## Trecho para leitura
Polícia

"Falso cliente": vítima perde R$ 9 mil

Tisa Moraes
| Tempo de leitura: 2 min

Quioshi Goto
O delegado Carlos Creppe Júnior deverá requisitar quebra de 

sigilo bancário para investigar caso

Um empresário de Bauru perdeu R$ 9 mil depois de cair no golpe do “depósito fantasma”, em que um falso cliente o convenceu de estornar o valor que, na verdade, não tinha direito a receber. A fraude, que não é inédita na cidade, já fez outras vítimas no passado.

No caso mais recente, registrado na última segunda-feira, o empresário, que preferiu manter a identidade preservada, recebeu uma ligação telefônica em que o suposto cliente solicitava um serviço do estabelecimento, que atua no ramo de manutenção de aparelhos de ar-condicionado. O trabalho ficaria em R$ 3 mil.

“Ele passou o endereço onde deveríamos ir dentro de dois dias e disse que faria o pagamento antecipado diretamente no banco. Na mesma tarde, fez o depósito de um envelope vazio, mas informando que havia R$ 12 mil dentro. No extrato do banco, contudo, já aparecia como saldo disponível, somado ao valor que eu já tinha em conta”, relembra o empresário.

Segundo ele, na manhã do dia seguinte, antes do início do expediente bancário, o falso cliente voltou a ligar para a empresa, informando que sua secretária havia depositado dinheiro a mais e solicitando que os a devolução dos R$ 9 mil excedentes.

ESTORNO E TRANSTORNO
Acreditando que o valor realmente havia sido inserido no envelope, a vítima realizou o estorno, creditando, a pedido do estelionatário, o dinheiro em outra conta corrente.

Horas depois, contudo, foi informado pelo banco que o envelope depositado pelo golpista no dia anterior estava vazio. “Agora, estou tentando negociar para que o banco assuma esse prejuízo, já que registrou como saldo disponível um valor que nem havia sido apurado ainda”, reclama o empresário.

Investigação
O empresário afirma que apurou que a conta onde os R$ 9 mil foram depositados é originária de Rondônia. Ele registrou boletim de ocorrência na Central de Polícia Judiciária (CPJ), que já está investigando o caso.

Segundo o delegado Carlos Creppe Júnior, a Polícia Civil deverá requisitar a quebra de sigilo bancário da conta corrente de Rondônia e imagens do momento e local em que o saque dos valores foi efetuado. “A dificuldade é que, em boa parte dos casos, as contas são abertas com documentos falsos somente com a finalidade de aplicar este tipo de golpe. O titular da conta pode nem mesmo existir”, pondera.

Ele frisa que o golpe do “depósito fantasma” ou do “falso cliente” não é novo em Bauru e que empresários devem estar atentos a propostas de negociações semelhantes a esta. “É um golpe que tem algumas variações, às vezes com contato pessoal, com depósito de cheque fraudado, mas com o mesmo modo de ação. Não temos registro de uma nova onda atualmente, mas todo cuidado é recomendado”, completa.

## Enunciado da tarefa
Liste, sem repetições, os valores em reais mencionados na notícia sobre o golpe do "depósito fantasma" e indique a que se refere cada um.

## Material fornecido
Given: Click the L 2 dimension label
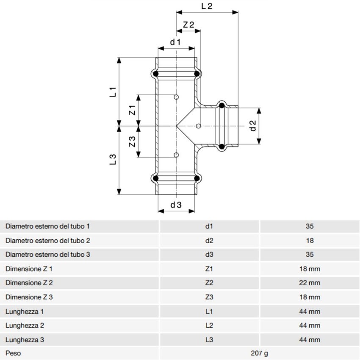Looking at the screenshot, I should (207, 6).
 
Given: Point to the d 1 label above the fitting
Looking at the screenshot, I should (175, 42).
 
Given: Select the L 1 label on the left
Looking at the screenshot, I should (113, 92).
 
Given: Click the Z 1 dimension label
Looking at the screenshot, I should (132, 111).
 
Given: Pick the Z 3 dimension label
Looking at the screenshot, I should (132, 142).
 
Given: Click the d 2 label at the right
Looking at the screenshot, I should (253, 125).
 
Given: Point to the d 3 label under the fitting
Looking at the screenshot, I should (176, 205).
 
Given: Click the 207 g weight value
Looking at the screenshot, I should (260, 353).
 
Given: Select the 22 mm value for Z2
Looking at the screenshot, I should (310, 283).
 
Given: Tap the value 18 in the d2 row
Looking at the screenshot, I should (310, 241).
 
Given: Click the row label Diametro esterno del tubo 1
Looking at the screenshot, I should (47, 226).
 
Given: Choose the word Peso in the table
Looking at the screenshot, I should (13, 353).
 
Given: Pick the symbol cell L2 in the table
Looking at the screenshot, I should (209, 326).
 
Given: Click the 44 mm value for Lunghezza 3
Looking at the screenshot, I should (310, 340).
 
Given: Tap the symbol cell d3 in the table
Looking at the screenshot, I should (209, 255).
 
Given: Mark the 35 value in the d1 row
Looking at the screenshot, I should (310, 226).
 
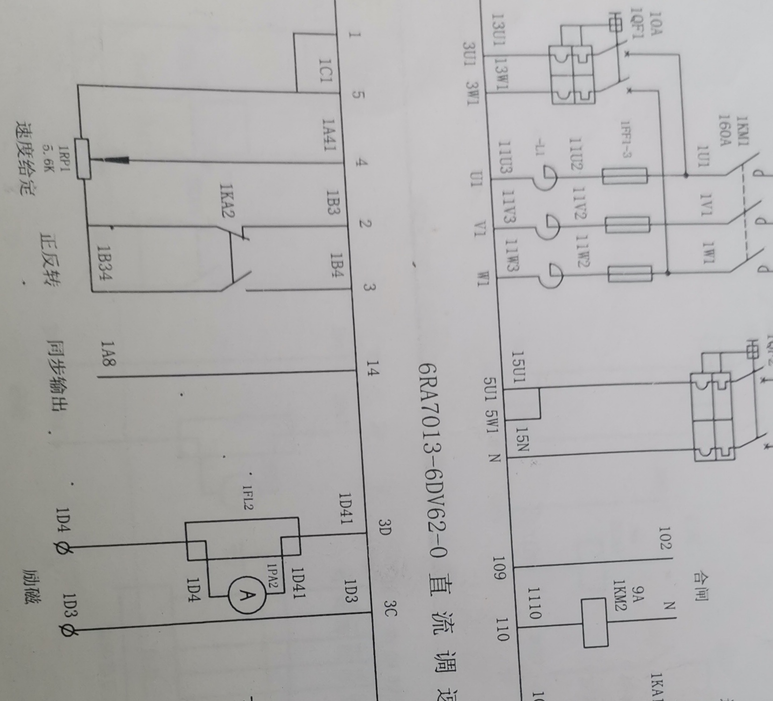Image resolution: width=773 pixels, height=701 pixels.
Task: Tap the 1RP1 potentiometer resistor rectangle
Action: [84, 159]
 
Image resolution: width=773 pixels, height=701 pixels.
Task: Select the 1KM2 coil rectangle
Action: [594, 623]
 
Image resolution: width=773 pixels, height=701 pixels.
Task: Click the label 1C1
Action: [324, 70]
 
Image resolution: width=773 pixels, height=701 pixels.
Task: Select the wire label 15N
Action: [522, 438]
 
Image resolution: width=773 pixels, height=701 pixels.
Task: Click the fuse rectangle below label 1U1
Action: [624, 177]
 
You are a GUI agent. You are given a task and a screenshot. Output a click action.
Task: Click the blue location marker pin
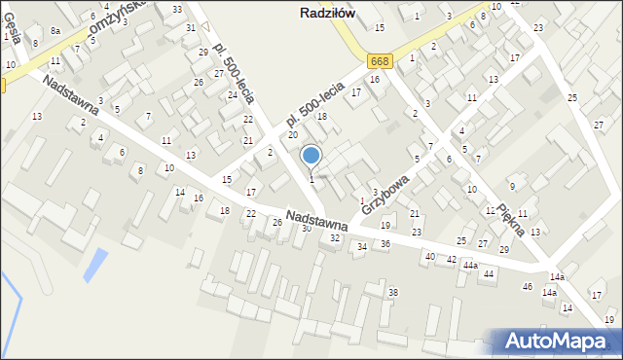coord(312,156)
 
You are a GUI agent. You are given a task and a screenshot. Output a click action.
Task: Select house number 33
coord(176,9)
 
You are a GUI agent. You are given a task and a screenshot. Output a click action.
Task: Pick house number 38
coord(393,292)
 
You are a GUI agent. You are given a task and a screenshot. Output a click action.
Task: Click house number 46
coord(528,287)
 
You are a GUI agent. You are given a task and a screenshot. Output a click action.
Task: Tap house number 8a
coord(55,31)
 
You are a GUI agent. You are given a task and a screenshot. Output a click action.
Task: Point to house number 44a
coord(470,265)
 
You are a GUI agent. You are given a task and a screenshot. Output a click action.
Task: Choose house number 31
coord(190,28)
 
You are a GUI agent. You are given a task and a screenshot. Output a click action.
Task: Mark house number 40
coord(429,256)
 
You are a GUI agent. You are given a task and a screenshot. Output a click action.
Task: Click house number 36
coord(385,243)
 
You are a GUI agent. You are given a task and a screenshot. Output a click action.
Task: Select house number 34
coord(362,247)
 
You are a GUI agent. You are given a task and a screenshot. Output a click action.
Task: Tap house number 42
coord(451,260)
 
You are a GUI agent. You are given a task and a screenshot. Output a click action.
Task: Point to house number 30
coord(306,229)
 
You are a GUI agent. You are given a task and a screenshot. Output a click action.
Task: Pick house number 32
coord(335,238)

## Resolução
- R$ 9 mil: valor que o empresário perdeu ao devolver ao falso cliente o suposto excedente.
- R$ 3 mil: preço do serviço de manutenção de ar-condicionado solicitado pelo falso cliente.
- R$ 12 mil: quantia que o falso cliente afirmou ter colocado no envelope depositado, que estava vazio.